Sacrificing security for usability: security flaw in Windows 7 beta (w. proof of concept) - mixmax
http://www.istartedsomething.com/20090130/uac-security-flaw-windows-7-beta-proof/

======
kwamenum86
there goes mt renewed confidence in microsoft

------
GrandMasterBirt
The problem is a tough problem. Its not MS. The goal is to prevent malicious
code from tampering with a stupid user's machine.

Now what would be the ideal solution is: To open the UAC panel the user MUST
type in their administrative password. After that all is fair. Sort of like
what linux does to be able to configure, just need the root password.

After that don't notify of "my" security changes, just other programs making
it. When it is critical then force the user to enter the admin password.

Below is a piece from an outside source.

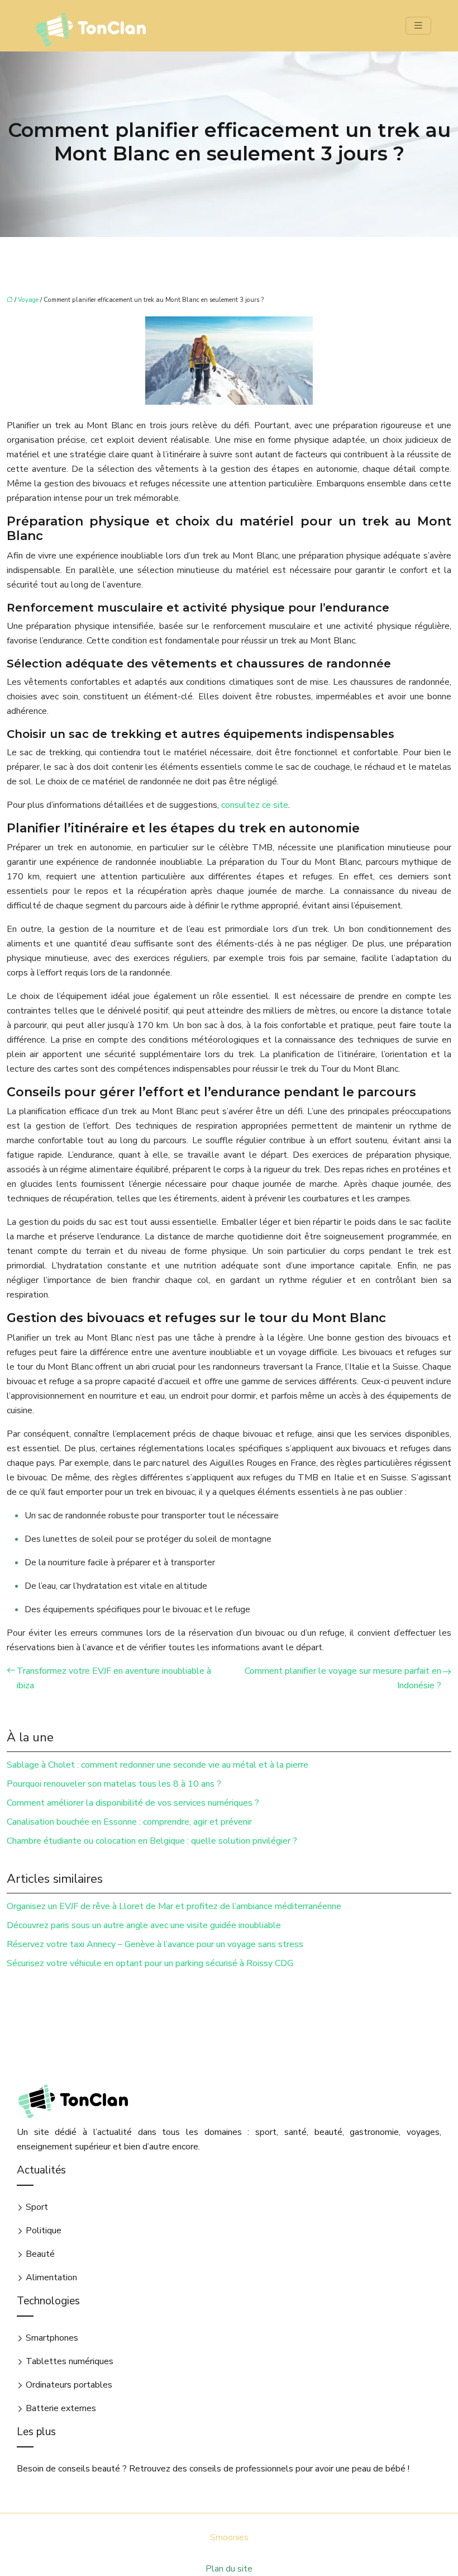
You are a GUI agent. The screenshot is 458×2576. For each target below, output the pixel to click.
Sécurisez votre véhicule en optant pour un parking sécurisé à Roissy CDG (150, 1963)
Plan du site (229, 2569)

Knowing MS users though, they would say "wtf, windows is making me enter admin
passwords?" and leave it to apple to make fun of that. Then you realize mac
does the same thing: Need admin password? Ask for it! Need it again? Ask
again!

Why can't ms just force an admin password and to make changes like that ask
for the admin password with big sparkly things saying "if you enter this, the
program can stick a stick up your pooper and you will be fucked, so you better
trust this program or turn back now you damn idiot!"

Actually MS is being innovative by allowing things to happen, but asking for
passwords or notifications only when it is deemed absolutely 100% necessary. I
would say MS is more innovative than anyone else by trying such things, or
they are too fucking lazy to implement root.